Ahead of summer months of skyrocketing electricity demand, the Bangladesh Independent Power Producers’ Association (BIPPA) on Wednesday asked the Bangladesh Bank to provide US dollars to local commercial banks in order to ensure smooth power generation, among three other demands.
In a letter, the BIPPA asked for the dollars so those could then be used to settle outstanding LCs, an issue which has persisted since the dollar crisis started.
The association of power producers also asked the Bangladesh Bank to enable local commercial banks to process LCs for critical imports such as HFO (Heavy fuel oil), lube oil and spare parts for power generation.
The BIPPA letter warned that as weather heats up, electricity demand will also surge.
“In addition, demand for electricity will sharply rise for irrigation at the onset of Boro harvest season and upcoming Ramadan.
“We feel that with the support from Bangladesh Bank we may be able to alleviate some of the above mentioned issues before the country faces heavy load-shedding during this critical period.”
It also requested that the single borrower limits for the power generation sector be raised. The single borrower exposure limit is 25% of banks’ regulatory capital. Amid a hike in dollar costs, the Bangladesh Bank in July withdrew the single borrower exposure limit for six months in the case of lending to power producers.
In the 12 February letter signed by BIPPA President Faisal Khan, the association also asked the central bank to support the Bangladesh Power Development Board in paying “the extremely overdue payments”.
The government currently owes independent power producers around Tk16,000 crore, say BPDB officials. The arrears were around Tk22,000 crore last month.
The BIPPA pointed out that due to the shortage of US Dollars in the market, it was not possible for the member companies to comply with their obligation to maintain the required HFO, lube oil and spare parts stock to meet electricity demand.
Similarly, the current financial crisis and prevailing dollar shortage had led to local commercial banks refusing to open LCs to import those items.
“All our member companies are facing severe cash-flow crisis due to the extreme delay in monthly electricity bills payable by BPDB,” the letter said, adding, “Most of our member companies are facing huge financial losses due to the working capital needs and severe losses due to Taka-US Dollar depreciation.”
Mezbaul Haque, executive director and spokesperson, Bangladesh Bank, said, “We have received the letter and will look into the matter. We will also scrutinise the sectors the government is giving importance to and release dollars as needed.”
Faisal Khan, president, BIPPA, told The Business Standard that they had a meeting with the central bank governor on the amount of dollars which needed to be released to import HFO.
“He assured us that he would provide the required currency to open and settle LC,” he said.
“At present, we can only import 70% of the required fuel to generate electricity. But if the remaining 30% of fuel import is not recovered, power generation from fuel-based power plants will not improve to meet the growing summer demand,” he added.

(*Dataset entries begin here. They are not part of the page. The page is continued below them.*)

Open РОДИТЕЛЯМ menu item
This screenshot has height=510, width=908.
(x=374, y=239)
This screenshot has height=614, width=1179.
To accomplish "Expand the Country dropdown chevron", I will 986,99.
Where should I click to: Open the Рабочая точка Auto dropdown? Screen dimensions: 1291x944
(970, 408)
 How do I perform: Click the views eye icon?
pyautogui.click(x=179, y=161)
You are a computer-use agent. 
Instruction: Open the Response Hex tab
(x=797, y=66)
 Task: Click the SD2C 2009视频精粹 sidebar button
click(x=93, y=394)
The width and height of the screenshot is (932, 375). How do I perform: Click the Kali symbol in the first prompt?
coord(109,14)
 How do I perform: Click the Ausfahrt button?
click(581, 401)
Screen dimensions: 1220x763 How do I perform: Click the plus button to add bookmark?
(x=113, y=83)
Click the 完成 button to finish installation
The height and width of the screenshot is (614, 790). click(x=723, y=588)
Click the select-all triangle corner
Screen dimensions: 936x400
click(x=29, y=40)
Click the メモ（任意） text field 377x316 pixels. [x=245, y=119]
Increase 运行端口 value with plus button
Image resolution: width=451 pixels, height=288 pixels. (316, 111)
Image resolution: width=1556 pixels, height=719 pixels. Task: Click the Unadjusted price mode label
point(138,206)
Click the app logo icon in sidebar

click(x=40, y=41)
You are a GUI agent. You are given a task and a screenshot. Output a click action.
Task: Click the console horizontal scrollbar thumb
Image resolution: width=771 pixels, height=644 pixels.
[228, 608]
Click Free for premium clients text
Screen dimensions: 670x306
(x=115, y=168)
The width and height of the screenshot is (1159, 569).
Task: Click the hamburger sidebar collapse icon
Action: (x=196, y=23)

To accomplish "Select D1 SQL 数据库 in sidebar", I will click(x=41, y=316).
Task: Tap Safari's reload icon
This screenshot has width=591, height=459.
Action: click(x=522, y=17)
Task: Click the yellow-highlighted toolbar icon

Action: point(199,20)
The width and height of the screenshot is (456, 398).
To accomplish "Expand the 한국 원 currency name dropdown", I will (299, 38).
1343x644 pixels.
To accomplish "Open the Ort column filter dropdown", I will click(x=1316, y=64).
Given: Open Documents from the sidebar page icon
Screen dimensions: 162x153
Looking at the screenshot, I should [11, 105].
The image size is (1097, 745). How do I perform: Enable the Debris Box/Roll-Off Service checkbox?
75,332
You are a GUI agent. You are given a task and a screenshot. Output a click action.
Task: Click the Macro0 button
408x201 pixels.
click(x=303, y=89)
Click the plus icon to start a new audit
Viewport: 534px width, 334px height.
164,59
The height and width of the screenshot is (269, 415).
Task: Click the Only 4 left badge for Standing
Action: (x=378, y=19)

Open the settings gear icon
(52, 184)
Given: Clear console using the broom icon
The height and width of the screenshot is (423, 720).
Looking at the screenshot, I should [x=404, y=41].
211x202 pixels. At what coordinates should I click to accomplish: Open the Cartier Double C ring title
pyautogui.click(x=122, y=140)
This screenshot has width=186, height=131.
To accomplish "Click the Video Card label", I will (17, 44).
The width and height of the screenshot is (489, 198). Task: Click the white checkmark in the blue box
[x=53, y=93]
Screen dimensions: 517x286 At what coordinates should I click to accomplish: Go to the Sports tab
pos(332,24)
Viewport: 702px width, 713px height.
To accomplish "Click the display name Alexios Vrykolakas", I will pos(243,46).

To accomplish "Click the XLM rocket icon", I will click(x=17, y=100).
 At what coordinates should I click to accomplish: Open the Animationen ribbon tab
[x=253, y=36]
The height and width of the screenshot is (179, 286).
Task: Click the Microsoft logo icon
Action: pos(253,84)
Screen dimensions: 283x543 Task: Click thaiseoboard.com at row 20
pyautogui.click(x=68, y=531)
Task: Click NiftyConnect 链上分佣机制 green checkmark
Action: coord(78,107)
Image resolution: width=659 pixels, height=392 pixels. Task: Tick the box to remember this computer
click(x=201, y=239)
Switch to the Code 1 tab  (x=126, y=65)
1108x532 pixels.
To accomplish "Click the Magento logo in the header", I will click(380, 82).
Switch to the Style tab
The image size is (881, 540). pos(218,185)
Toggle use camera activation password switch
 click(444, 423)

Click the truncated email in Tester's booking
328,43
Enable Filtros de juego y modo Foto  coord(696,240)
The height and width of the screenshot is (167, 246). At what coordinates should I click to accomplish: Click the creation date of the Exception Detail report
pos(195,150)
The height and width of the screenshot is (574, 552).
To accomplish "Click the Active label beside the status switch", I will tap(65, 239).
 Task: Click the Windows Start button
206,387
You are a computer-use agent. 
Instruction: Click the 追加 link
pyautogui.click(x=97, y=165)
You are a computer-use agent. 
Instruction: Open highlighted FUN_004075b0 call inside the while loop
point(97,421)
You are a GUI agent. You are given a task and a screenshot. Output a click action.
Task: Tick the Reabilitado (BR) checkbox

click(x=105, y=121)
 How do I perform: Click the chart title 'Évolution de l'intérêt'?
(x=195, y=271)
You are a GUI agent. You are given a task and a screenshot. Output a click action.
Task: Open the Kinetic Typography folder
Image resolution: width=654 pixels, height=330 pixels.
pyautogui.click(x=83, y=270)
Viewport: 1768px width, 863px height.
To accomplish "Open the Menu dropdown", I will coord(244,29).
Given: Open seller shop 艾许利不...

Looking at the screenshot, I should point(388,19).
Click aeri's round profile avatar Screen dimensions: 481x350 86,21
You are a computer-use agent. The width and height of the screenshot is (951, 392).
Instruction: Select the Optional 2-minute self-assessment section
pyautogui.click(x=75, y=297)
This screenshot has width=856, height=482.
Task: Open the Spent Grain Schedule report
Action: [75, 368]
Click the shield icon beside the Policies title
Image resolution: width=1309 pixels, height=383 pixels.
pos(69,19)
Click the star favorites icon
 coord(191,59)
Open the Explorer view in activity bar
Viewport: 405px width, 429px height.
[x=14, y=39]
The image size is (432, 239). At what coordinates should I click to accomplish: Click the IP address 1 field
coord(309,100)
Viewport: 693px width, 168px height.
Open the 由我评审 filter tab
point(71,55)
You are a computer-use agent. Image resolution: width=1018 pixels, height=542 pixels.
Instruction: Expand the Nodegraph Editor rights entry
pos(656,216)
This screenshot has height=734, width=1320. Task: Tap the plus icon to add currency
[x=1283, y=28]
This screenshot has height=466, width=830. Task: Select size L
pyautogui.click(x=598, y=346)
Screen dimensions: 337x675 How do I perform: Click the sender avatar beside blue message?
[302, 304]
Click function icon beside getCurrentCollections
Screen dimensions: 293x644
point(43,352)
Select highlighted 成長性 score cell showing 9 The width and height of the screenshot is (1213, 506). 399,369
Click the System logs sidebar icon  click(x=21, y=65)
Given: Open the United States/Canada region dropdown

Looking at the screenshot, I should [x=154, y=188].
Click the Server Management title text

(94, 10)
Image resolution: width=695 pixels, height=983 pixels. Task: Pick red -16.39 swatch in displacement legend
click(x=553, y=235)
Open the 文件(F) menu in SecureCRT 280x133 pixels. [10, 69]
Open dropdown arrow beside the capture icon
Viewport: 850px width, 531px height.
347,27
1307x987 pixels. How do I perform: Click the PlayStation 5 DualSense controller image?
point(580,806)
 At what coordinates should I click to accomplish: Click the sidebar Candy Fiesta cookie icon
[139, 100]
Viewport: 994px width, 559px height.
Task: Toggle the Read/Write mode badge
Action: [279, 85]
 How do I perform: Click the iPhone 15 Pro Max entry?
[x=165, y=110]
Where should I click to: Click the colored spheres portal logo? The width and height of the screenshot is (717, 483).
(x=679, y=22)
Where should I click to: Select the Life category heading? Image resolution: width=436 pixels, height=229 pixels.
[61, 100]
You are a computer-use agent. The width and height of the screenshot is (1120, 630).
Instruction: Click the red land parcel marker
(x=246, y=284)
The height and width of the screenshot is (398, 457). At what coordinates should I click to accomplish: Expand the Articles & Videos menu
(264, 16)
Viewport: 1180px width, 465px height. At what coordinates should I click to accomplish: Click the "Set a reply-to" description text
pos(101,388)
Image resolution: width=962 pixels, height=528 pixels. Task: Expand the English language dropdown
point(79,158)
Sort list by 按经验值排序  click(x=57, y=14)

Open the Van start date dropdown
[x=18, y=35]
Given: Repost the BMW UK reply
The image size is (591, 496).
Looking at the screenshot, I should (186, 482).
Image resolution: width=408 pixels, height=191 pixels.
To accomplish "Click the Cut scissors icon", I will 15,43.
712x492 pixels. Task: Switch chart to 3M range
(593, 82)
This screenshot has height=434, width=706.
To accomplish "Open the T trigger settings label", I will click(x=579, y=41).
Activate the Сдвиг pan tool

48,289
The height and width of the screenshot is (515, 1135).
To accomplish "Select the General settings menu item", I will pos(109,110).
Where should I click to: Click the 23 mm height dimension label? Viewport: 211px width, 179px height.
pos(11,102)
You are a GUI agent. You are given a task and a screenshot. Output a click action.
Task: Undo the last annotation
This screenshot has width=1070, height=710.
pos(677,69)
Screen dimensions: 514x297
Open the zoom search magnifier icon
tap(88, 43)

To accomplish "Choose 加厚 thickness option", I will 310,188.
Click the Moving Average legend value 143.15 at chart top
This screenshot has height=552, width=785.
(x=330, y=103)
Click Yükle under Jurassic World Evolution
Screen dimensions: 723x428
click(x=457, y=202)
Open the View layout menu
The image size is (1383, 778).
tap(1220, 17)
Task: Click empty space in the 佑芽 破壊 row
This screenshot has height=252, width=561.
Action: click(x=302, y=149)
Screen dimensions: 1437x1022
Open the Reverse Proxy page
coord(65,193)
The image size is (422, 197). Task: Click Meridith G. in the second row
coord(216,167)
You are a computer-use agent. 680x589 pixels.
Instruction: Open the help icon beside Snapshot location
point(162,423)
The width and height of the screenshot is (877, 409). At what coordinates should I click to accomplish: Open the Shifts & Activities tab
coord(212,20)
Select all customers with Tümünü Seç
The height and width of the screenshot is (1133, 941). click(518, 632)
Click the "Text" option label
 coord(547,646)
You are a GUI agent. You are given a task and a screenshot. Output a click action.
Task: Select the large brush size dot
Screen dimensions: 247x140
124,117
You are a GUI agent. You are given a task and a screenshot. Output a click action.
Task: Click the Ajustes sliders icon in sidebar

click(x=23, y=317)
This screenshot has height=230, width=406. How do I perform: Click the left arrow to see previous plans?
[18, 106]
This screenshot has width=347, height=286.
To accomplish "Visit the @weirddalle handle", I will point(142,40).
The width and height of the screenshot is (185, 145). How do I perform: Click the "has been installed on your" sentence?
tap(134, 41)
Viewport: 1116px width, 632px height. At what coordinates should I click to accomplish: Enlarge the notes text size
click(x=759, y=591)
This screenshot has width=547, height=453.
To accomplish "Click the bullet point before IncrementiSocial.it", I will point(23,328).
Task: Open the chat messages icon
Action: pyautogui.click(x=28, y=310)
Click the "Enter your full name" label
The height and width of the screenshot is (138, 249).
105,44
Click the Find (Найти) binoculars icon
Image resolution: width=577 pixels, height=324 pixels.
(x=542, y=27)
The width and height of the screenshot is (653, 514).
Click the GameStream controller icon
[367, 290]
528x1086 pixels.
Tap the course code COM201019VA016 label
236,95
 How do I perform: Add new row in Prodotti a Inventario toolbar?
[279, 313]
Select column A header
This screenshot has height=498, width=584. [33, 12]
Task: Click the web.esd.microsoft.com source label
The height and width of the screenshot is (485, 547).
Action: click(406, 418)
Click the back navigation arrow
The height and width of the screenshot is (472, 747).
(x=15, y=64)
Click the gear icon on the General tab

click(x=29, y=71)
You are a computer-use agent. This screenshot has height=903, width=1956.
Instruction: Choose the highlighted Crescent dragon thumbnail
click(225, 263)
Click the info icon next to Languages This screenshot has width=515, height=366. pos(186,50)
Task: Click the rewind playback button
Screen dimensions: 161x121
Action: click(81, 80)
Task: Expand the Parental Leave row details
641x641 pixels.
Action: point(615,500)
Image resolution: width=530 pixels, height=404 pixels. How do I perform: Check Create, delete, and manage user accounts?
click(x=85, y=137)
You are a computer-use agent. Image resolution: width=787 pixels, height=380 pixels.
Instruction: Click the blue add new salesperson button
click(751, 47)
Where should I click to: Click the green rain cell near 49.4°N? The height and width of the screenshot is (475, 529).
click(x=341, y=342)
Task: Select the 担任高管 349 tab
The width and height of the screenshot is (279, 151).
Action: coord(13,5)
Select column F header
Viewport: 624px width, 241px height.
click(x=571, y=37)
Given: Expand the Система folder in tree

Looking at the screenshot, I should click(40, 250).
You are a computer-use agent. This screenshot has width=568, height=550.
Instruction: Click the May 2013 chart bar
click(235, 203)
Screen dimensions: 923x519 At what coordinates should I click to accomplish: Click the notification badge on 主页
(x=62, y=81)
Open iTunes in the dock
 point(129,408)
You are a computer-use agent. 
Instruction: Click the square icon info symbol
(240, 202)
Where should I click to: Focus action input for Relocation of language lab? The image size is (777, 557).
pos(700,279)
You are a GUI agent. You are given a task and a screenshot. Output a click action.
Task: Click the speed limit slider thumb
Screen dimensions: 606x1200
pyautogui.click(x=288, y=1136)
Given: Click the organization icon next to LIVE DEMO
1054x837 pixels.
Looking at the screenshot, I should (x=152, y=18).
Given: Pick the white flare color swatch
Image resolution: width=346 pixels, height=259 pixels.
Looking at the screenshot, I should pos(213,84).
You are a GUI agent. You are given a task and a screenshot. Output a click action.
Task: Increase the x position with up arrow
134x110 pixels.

The BIPPA has also written to the governor of the Bangladesh Bank, requesting a courtesy call.
Normally, the BIPPA requires around 3.5 lakh tonnes of furnace oil each month to supply 26% of total electricity demand.
Currently, 15 lakh pumps are being operated by farmers. Of these, approximately one-third run on electricity and the remaining on diesel.
Alimuddin Bishu of Bogura’s Sariakandi irrigates about 60 bighas of land with an electrical pump. But frequent electricity cuts, now 5-7 times in the daytime, force him to irrigate at night.
Next to Bishu’s land, another farmer Saju Pramanik irrigates the land with a diesel-run machine. He has Boro paddy on 5 bighas of land this season.
According to the Power Grid Company of Bangladesh Limited (PGCB) Bogura office, the power demand in three grids is 120 megawatts during peak hours.
“Now 80%-90% of that is being supplied,” said Iqbal Hossain, assistant engineer of Power Grid Company of Bangladesh (PGCB) Bogura office.
He said power demand goes up by 30% during the summer.
Delays in payments by the BPDB are costing private power producers dearly as four of the eight listed power companies reported loss in the first half of the current fiscal year.
According to officials at the companies concerned, BPDB is supposed to pay for fuel imports and capacity charges within 45 days of power supply, but the state-owned agency is not doing so due to the dollar crisis as the charges are payable in dollars.
Imran Karim, former president of the BIPPA, earlier told The Business Standard how they were facing two types of problems due to late payments — increased borrowings from banks and increased losses on foreign currency exchange.
Citing an example, he had said they received the April dues in September and accordingly paid to banks as imported fuel costs. “We got the payment at the April dollar rate. But after receiving the payment in September, we had to pay the energy cost to the banks at a higher rate for dollars,” he said, explaining how rising exchange rates inflated their costs.
Last month, their association proposed increasing the usage of HFO or furnace oil-based power plants to meet the demand surge next summer and save foreign currency used to import costly liquefied natural gas. In its proposal to the Power Division, it estimated that the use of furnace oil-based plants can be increased from 40% to 66% this year and it would help the government save on electricity cost by cutting expensive spot LNG needs.